» Exercise goal:
Give the records again exactly as written. Leave out the pictures.

Stored data
──────────

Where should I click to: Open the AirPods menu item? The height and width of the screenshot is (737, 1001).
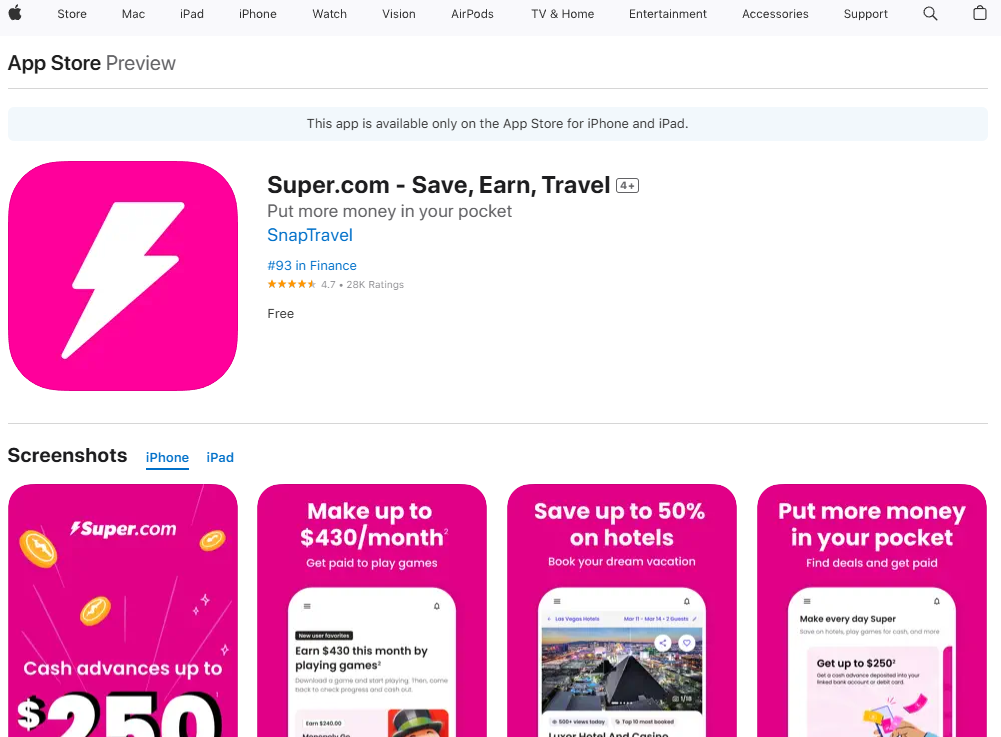coord(472,14)
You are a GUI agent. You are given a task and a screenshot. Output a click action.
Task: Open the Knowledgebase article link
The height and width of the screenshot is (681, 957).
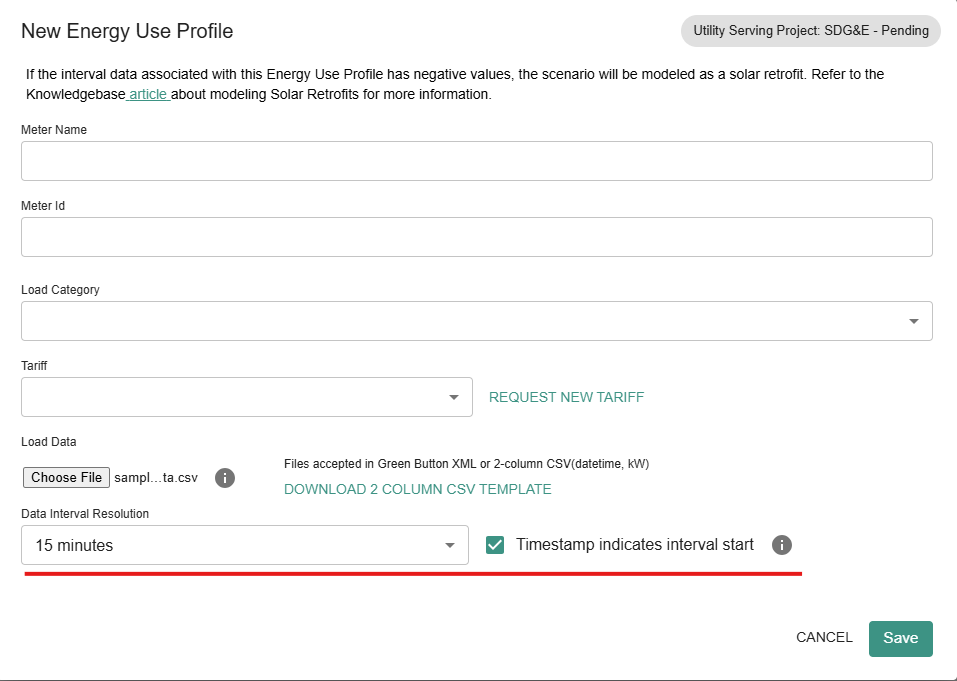click(149, 94)
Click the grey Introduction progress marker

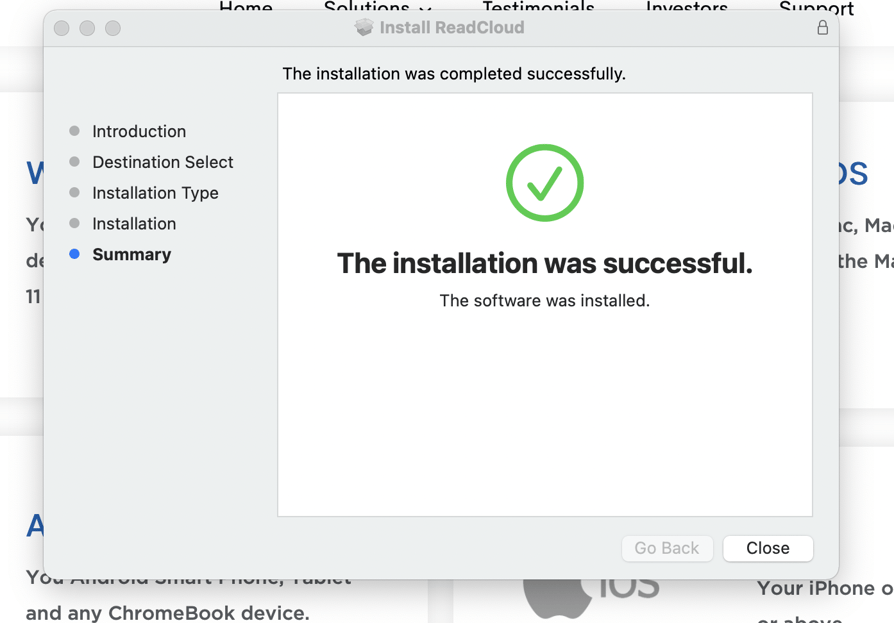74,131
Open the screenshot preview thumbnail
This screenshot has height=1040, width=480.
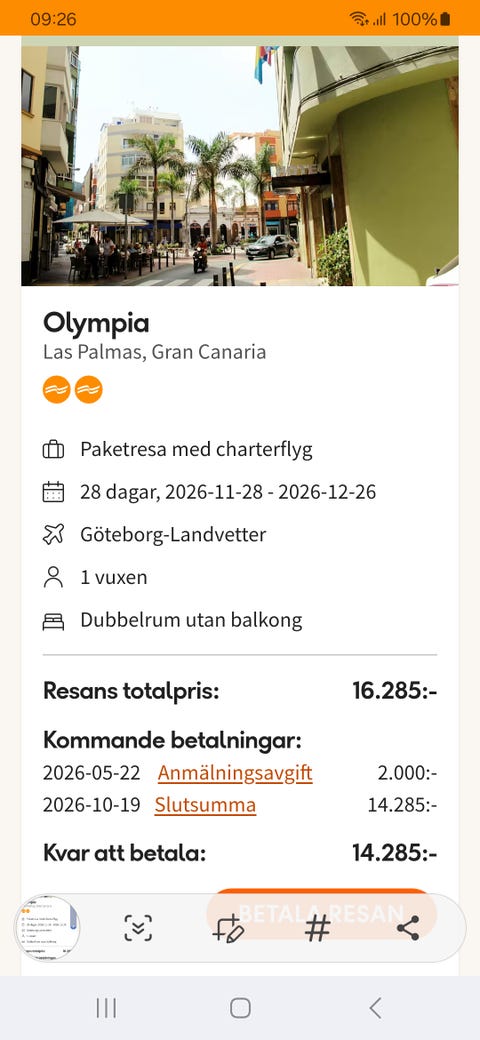pos(46,928)
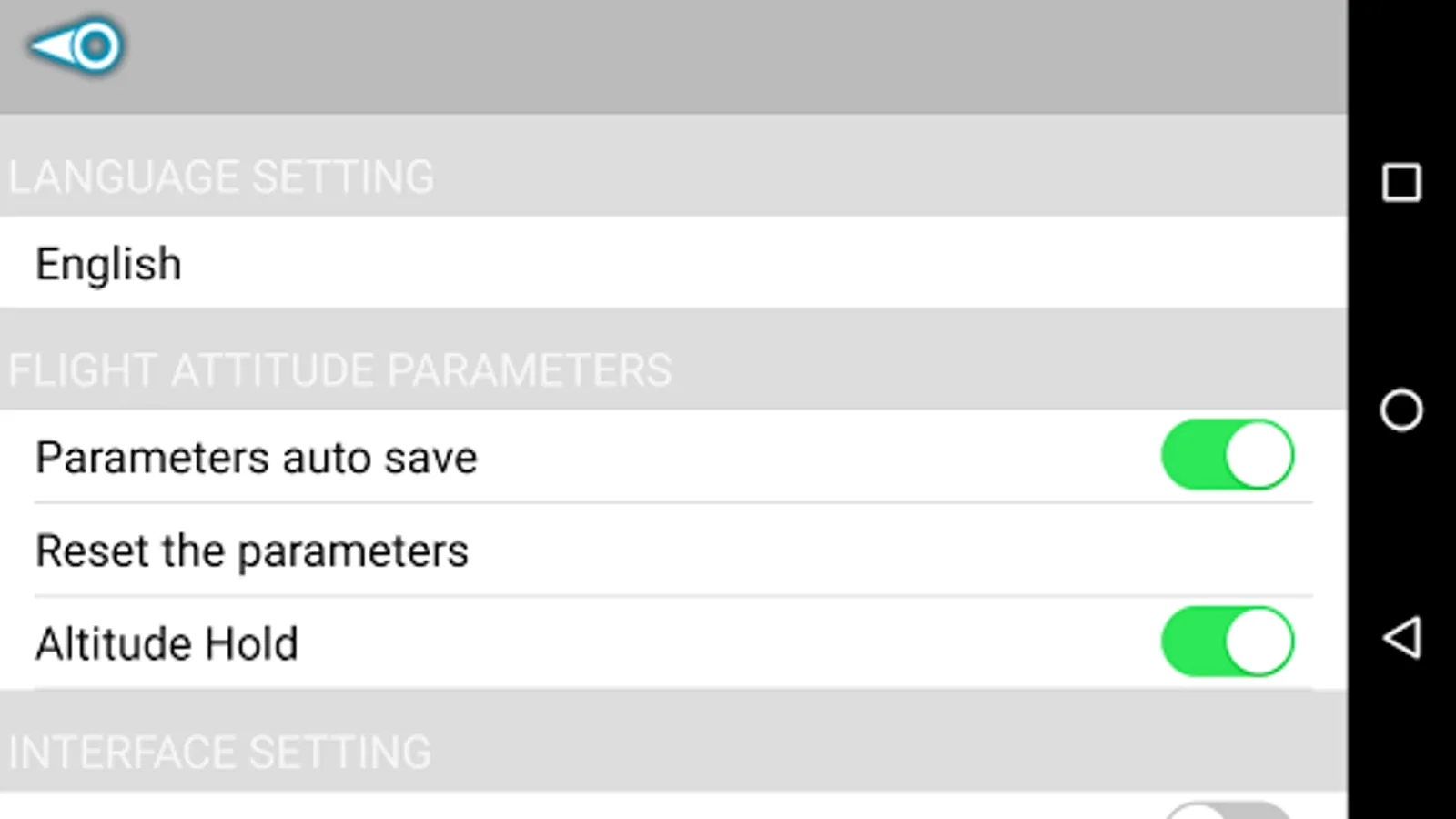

──────────

» Exercise solution:
Where should I click to: Open the AirPods menu item? The height and width of the screenshot is (737, 1001).
coord(472,14)
You are a GUI agent. You are given a task and a screenshot. Output a click action.
Task: Open the Knowledgebase article link
The height and width of the screenshot is (681, 957).
click(149, 94)
Click the grey Introduction progress marker

74,131
Open the screenshot preview thumbnail
This screenshot has height=1040, width=480.
pos(46,928)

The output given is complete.